━━ Source material

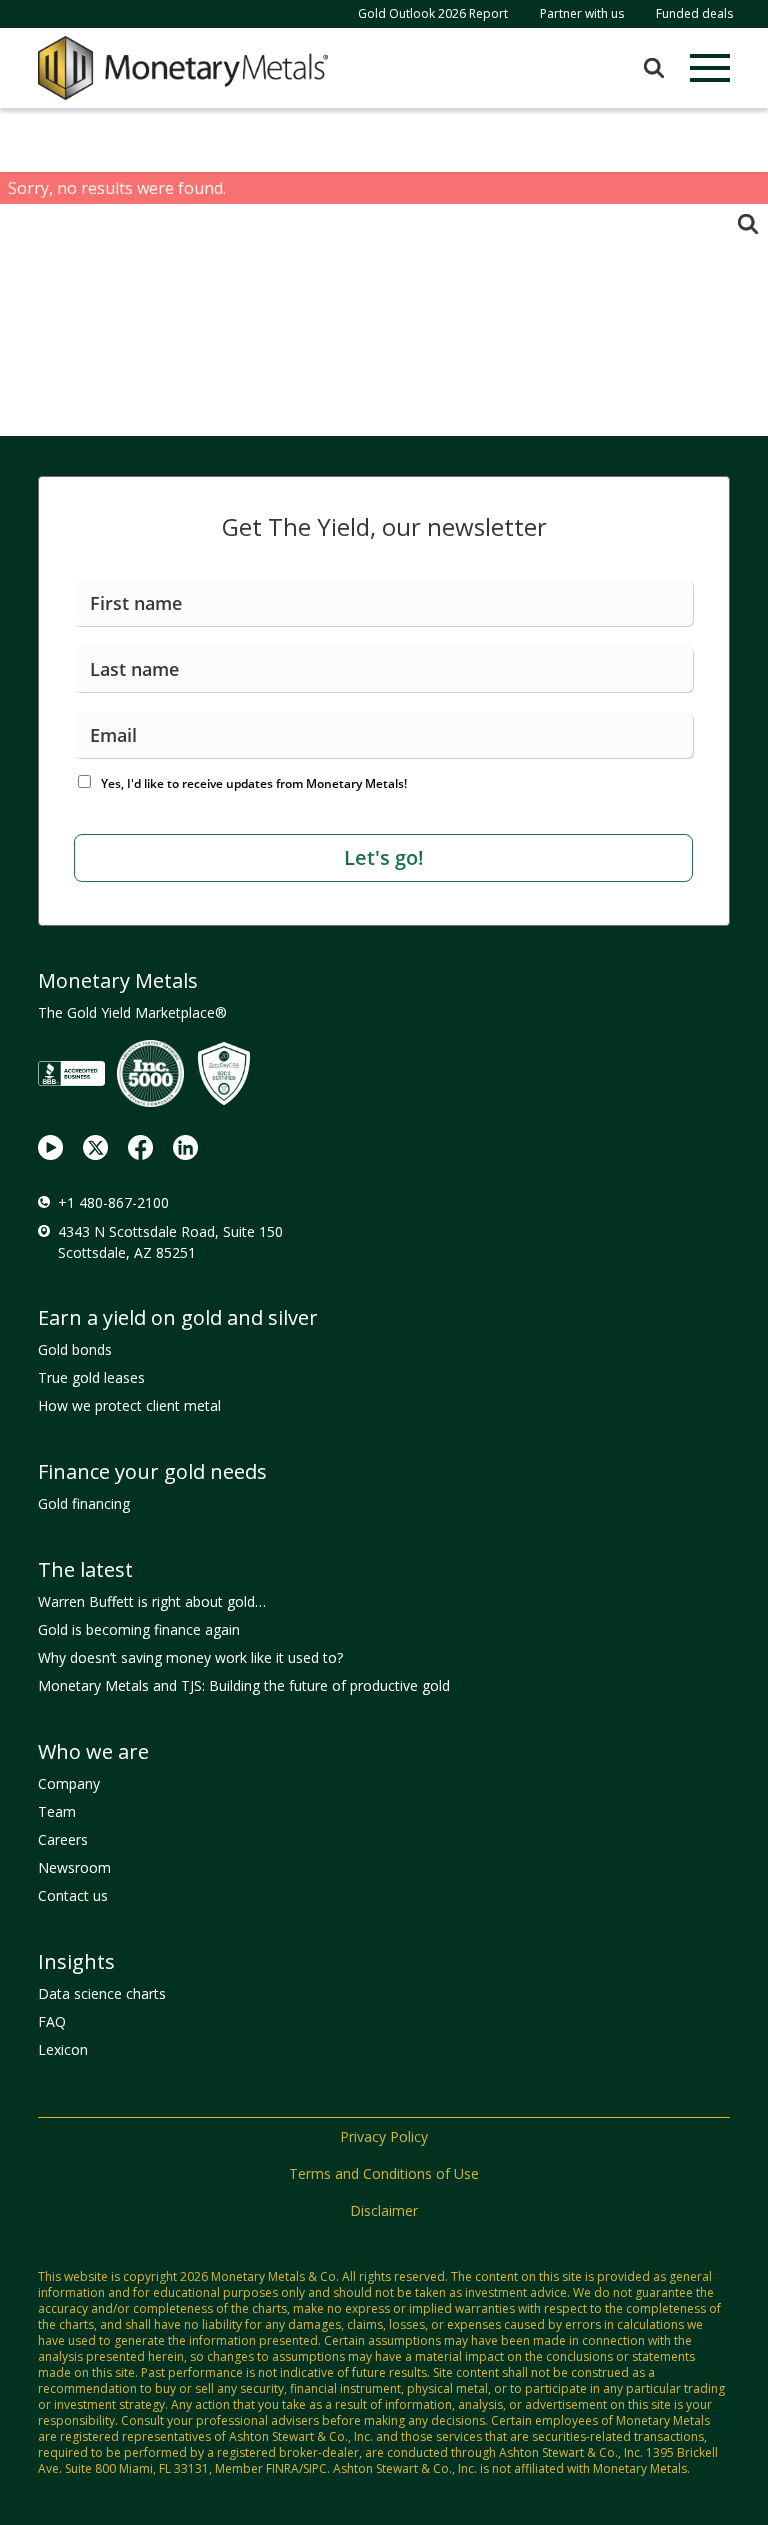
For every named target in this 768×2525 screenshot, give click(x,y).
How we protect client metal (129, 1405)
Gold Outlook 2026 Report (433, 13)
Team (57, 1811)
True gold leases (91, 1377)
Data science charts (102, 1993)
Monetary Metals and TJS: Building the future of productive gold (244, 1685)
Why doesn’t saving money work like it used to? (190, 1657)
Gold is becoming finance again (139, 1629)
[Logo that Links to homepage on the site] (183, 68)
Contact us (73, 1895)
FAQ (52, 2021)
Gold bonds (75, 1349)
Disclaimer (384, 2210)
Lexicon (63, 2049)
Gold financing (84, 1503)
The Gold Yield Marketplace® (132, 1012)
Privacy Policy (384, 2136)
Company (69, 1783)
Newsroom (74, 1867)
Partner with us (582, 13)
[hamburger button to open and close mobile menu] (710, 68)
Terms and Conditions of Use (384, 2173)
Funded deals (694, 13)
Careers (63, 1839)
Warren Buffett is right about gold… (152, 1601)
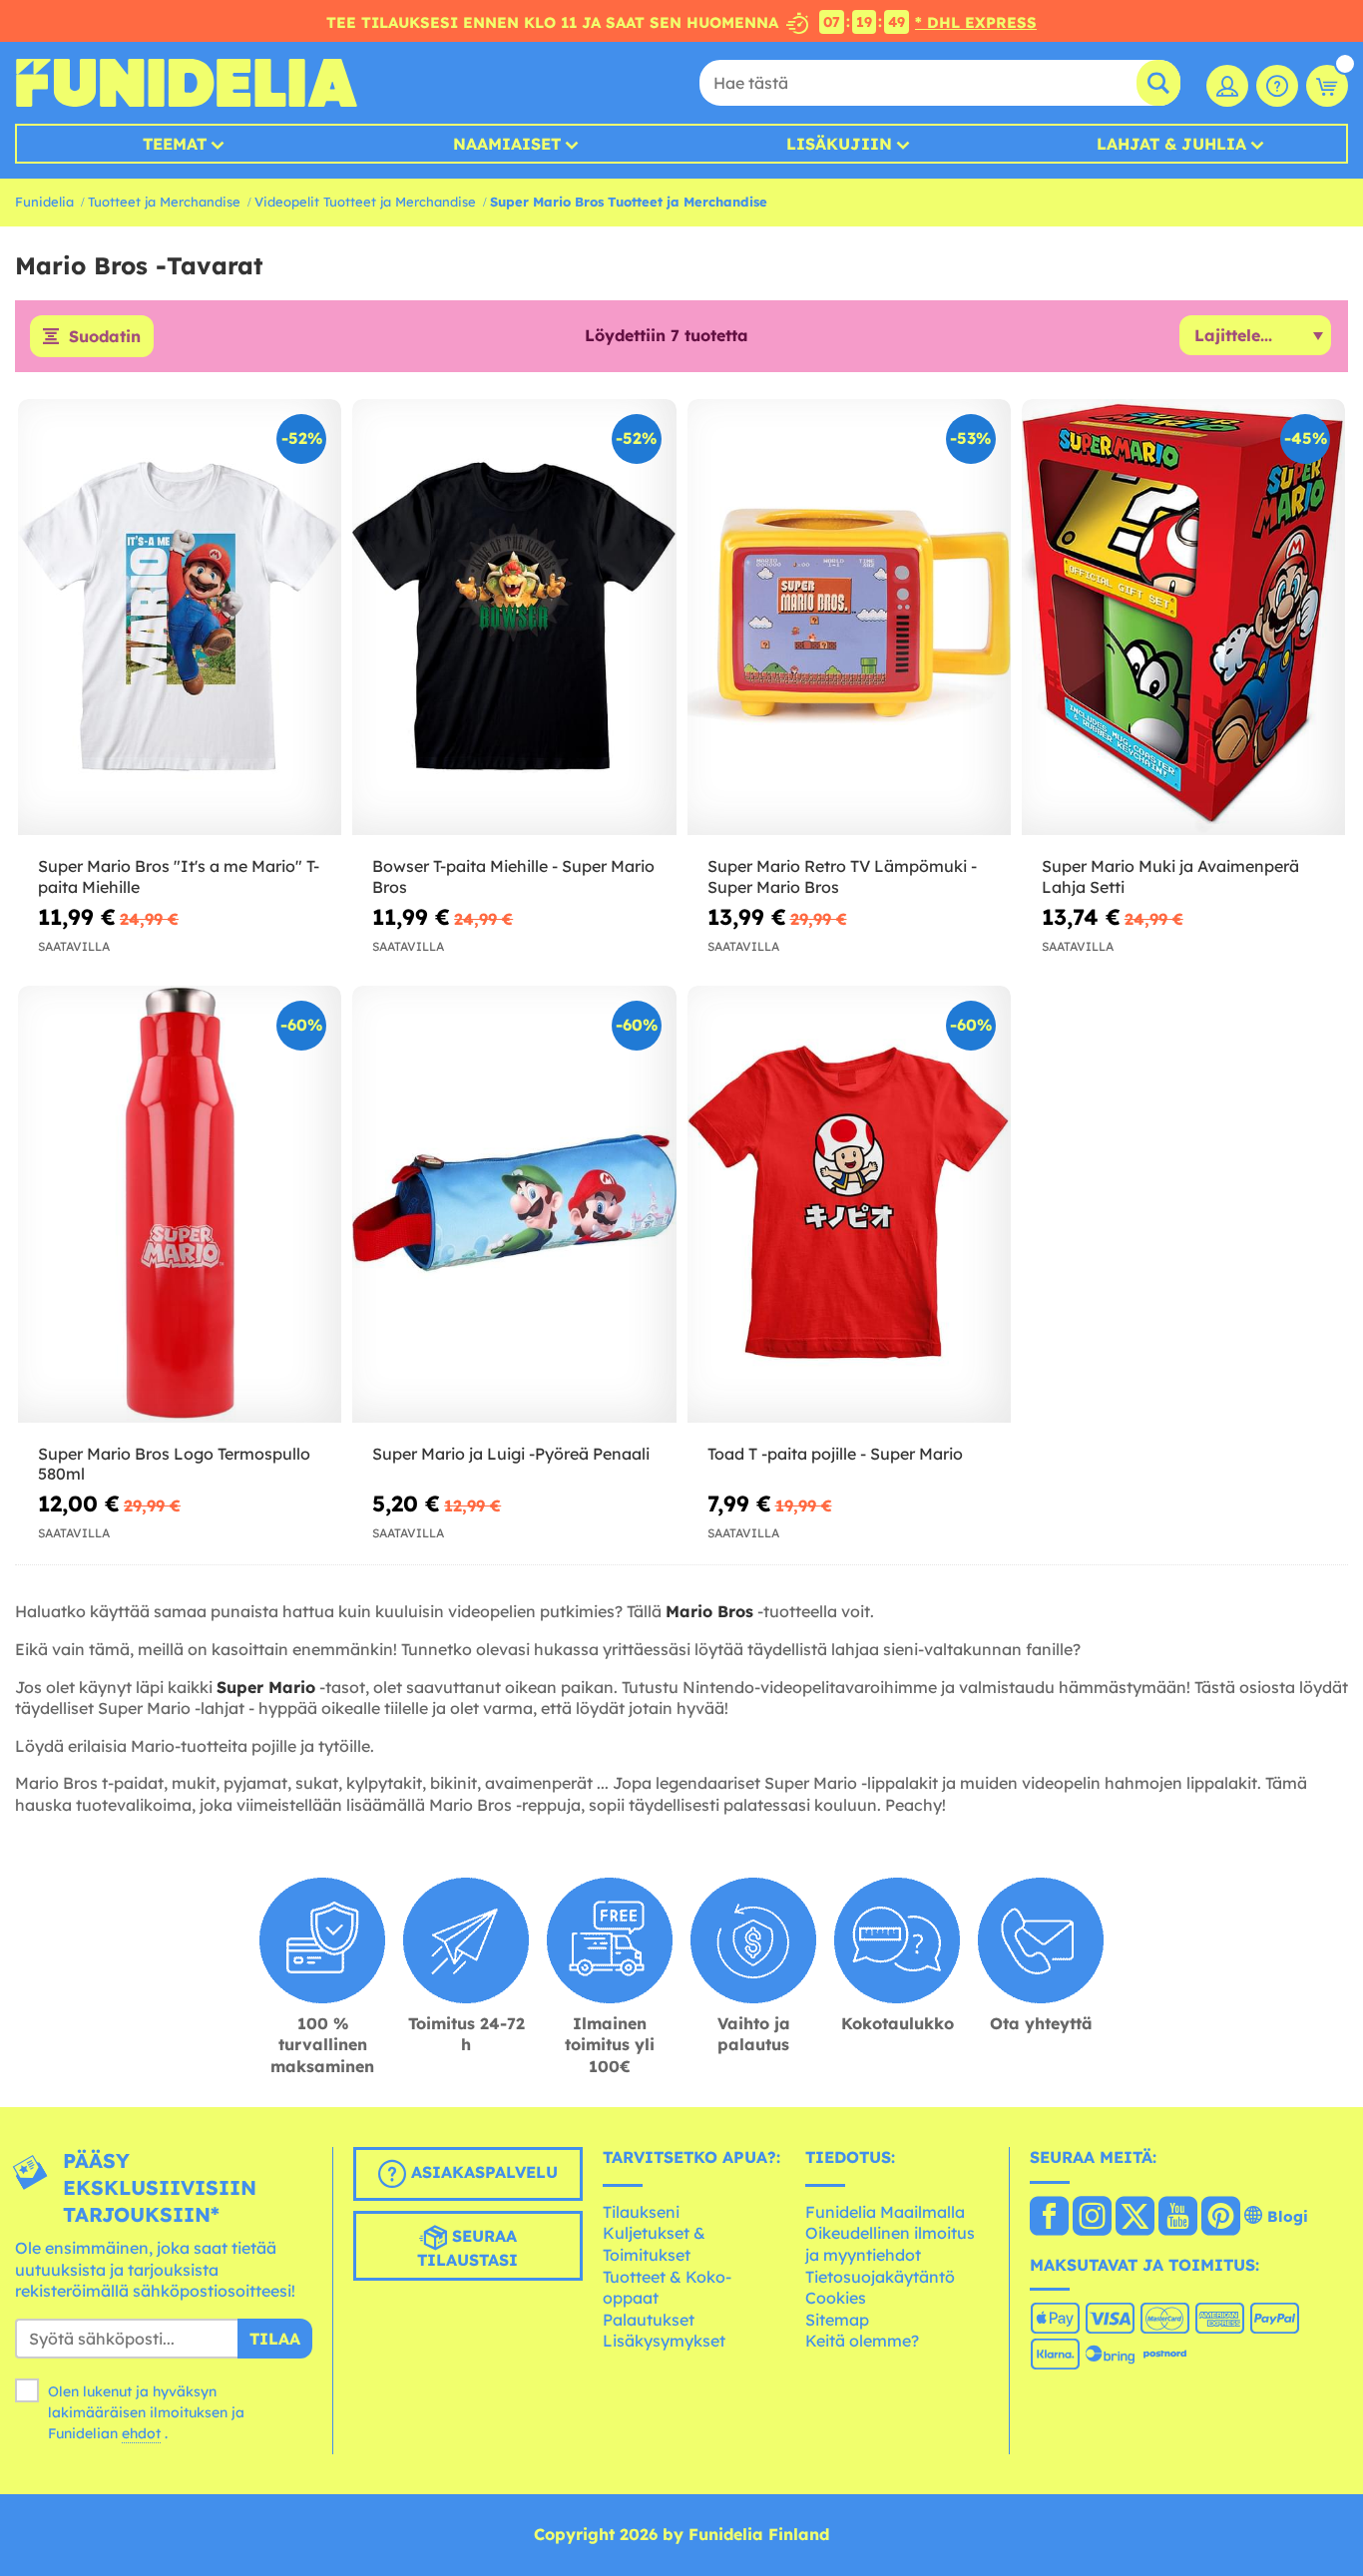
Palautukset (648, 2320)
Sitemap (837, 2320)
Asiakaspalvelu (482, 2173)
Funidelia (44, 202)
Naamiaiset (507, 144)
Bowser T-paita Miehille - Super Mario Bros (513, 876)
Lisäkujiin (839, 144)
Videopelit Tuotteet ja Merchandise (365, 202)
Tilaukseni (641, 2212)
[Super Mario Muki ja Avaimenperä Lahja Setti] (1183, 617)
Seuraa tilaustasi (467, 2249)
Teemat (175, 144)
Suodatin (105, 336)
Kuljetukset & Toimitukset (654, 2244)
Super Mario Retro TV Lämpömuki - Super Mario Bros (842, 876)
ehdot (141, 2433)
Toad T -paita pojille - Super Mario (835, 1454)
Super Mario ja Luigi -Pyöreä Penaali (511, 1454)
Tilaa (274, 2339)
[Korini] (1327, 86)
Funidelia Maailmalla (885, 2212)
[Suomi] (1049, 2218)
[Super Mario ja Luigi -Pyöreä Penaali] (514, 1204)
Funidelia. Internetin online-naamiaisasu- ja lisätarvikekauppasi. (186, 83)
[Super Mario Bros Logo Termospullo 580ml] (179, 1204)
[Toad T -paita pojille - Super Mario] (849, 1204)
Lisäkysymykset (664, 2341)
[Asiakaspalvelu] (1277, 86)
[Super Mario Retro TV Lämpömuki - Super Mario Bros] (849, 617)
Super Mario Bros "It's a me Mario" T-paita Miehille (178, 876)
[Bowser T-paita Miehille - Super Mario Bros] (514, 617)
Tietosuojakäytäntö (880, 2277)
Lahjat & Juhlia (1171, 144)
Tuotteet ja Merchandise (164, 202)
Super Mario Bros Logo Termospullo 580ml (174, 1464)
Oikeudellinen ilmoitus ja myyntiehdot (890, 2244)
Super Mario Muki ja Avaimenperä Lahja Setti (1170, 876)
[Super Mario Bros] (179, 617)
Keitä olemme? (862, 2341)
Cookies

━━━━

Every line of the entries above that includes "Termospullo" should be copied.

[Super Mario Bros Logo Termospullo 580ml] (179, 1204)
Super Mario Bros Logo Termospullo 580ml (174, 1464)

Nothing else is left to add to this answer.